● GOAL OF THE EXERCISE
From the records below, work out how many lines contain "computer". Reply with that number alone.

+-------+

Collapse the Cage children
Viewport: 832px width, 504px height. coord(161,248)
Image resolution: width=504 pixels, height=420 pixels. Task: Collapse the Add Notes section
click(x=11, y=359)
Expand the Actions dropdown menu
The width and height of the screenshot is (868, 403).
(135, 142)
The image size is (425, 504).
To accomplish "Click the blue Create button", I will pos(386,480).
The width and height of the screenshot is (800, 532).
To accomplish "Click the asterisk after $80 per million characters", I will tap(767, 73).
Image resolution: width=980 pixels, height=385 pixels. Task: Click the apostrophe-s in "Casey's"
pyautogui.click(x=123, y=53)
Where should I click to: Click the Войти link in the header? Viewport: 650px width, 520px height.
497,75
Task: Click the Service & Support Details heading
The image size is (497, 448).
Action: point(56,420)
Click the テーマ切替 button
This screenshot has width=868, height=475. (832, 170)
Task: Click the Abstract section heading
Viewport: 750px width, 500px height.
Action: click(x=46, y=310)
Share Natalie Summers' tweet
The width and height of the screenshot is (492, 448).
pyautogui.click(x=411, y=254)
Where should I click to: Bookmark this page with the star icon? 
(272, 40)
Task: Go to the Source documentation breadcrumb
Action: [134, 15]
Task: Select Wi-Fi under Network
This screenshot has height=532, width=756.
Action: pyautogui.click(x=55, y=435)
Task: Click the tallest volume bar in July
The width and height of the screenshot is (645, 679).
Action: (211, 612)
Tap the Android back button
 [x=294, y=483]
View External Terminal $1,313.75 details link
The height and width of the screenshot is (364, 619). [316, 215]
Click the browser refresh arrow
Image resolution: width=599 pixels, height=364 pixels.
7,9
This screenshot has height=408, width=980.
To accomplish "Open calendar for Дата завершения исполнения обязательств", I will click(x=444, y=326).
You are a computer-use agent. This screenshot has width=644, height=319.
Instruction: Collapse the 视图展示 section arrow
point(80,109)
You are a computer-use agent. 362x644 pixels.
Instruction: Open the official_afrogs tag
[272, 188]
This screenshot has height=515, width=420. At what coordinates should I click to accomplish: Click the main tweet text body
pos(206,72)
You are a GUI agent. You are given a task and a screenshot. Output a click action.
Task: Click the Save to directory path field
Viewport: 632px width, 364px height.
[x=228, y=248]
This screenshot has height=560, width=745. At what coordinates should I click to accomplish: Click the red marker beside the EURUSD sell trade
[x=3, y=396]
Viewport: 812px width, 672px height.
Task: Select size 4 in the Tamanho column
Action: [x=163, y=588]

+-------+

● RESULT BELOW
2